But in the televised programme Capital Conversations, the Vodafone Portugal president asked wether it really made sense to have a regulator “with these characteristics” and with a budget of €69 million which the country could put to better use.”
“Either this lack of discussion with the regulator is recoverable, or the point of no return has arrived and can only be resolved through litigation,” he said, adding that he had had two meetings with the president of ANACOM over the past 18 months.
Despite ANACOM’s criticism of a lack of competition, the regulator has praised agreements made between Vodafone and Nos, calling it an example of what could be repeated elsewhere.
The agreements, he said, were made without regulation, made by the operators with the goal of guaranteeing efficiency, rapidity, and speed to develop their networks.
“It is just as well we did our work well. I have been in this sector for 28 years, I was one of the first to be there when competition entered the market, actually, we were the first competitors in Portugal’s telecommunications sector as Telecom. I’ve seen 3G and 4G too,” said Vaz who has been at the helm at Vodafone since 2012 when market convergence took place.

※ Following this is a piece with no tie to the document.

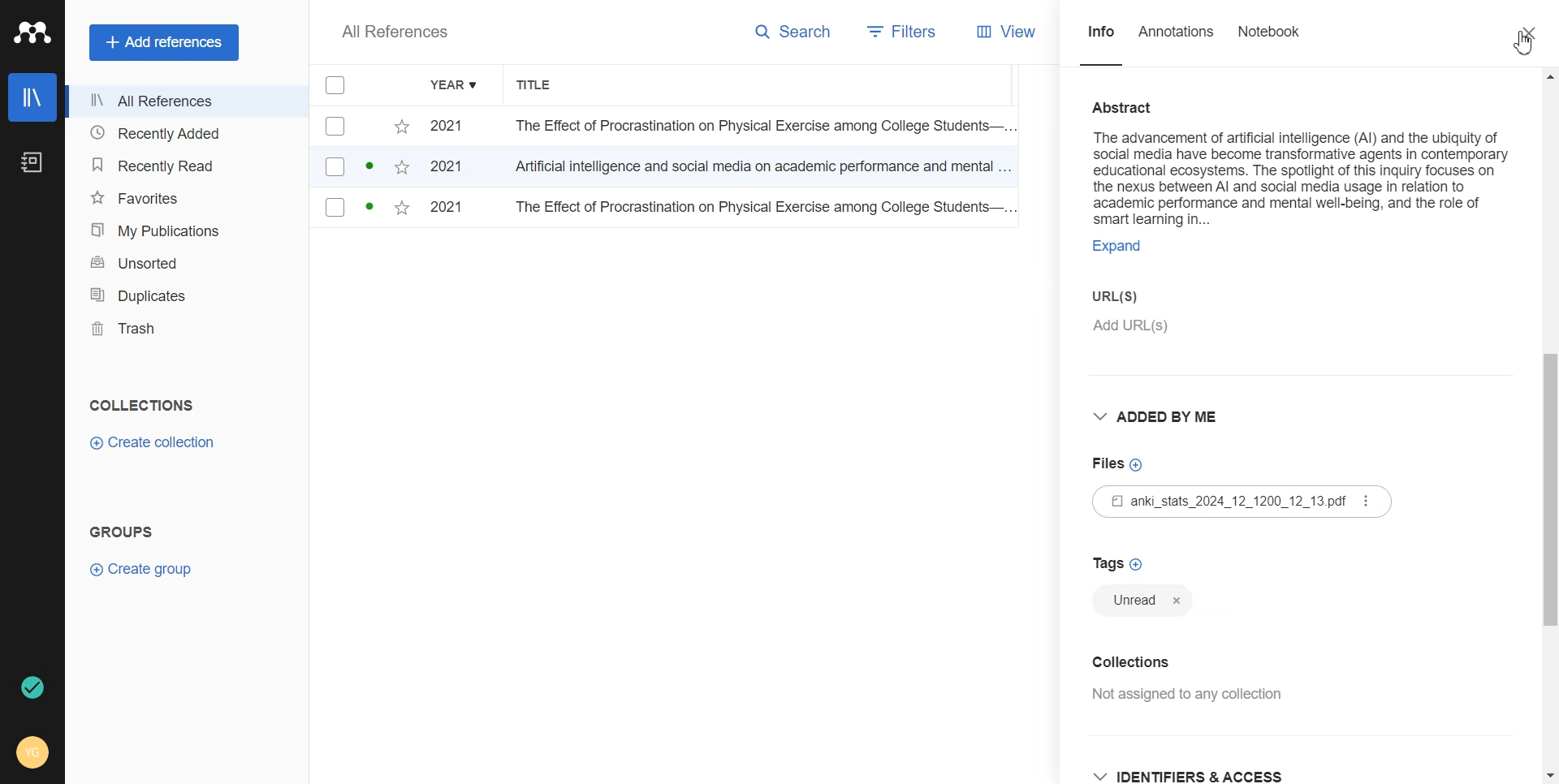  I want to click on Info, so click(1102, 39).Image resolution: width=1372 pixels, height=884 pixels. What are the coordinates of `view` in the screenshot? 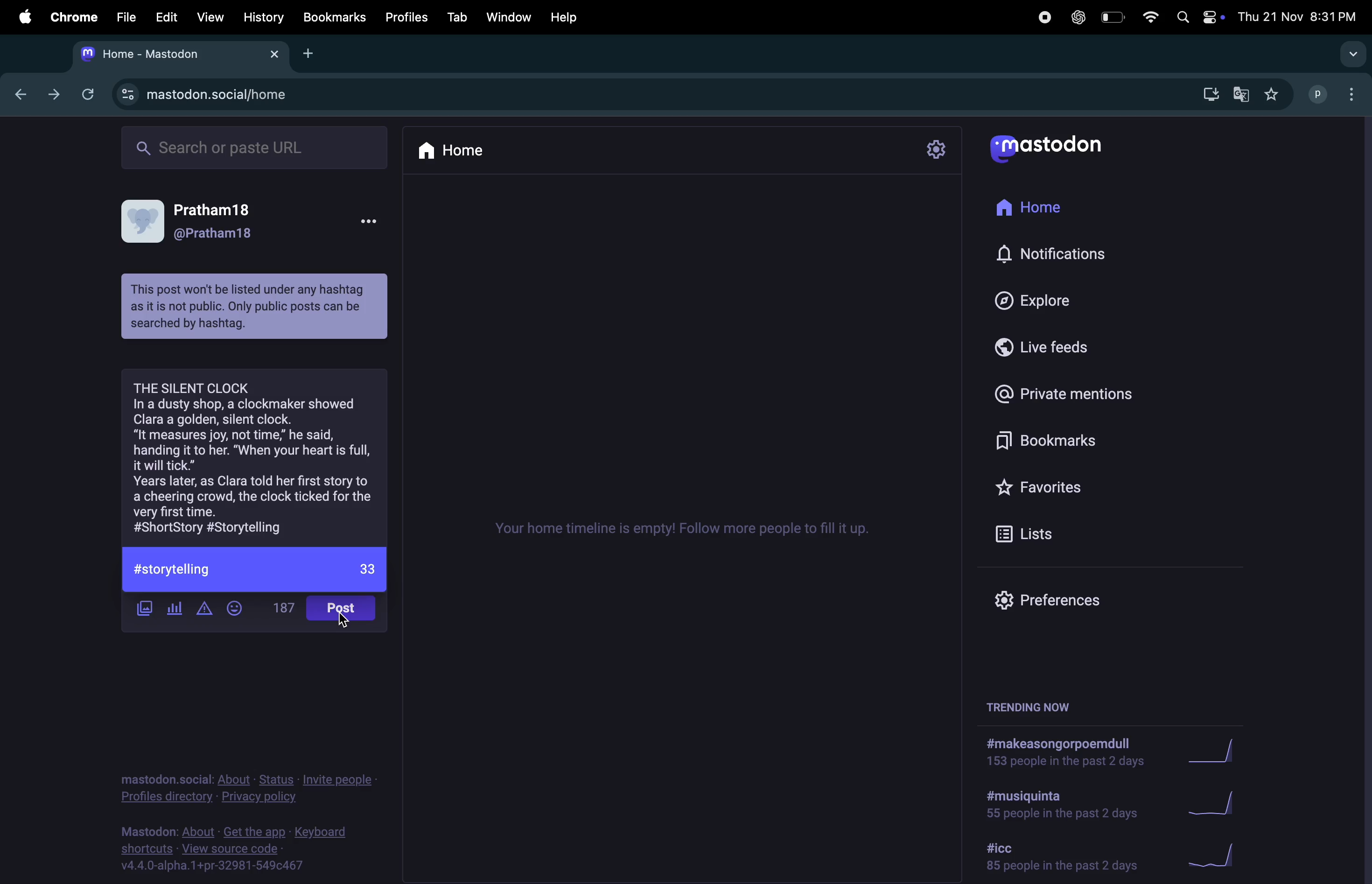 It's located at (210, 16).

“At that time Vodafone hardly had any presence in the fixed market. We went to the market practically alone, without help from the regulator and persuaded shareholders to make millions of euros in investments,” he said. “We made agreements at the time with Portugal Telecom, and later with NOS, to bring networks to the millions of houses we have coverage for today, and I have never felt so saddened as now to see the way this sector is criticised every day by the regulator,” Mário Vaz added.
Earlier this month, the ANACOM president João Cadete de Matos said that the regulator would not be “pressured” following an avalanche of criticisms from operators and insisted that it did want the sector to be profitable in Portugal.
He spoke at a press conference for the presentation of the regulations for the 5G auction that took place in Lisbon on 5 November.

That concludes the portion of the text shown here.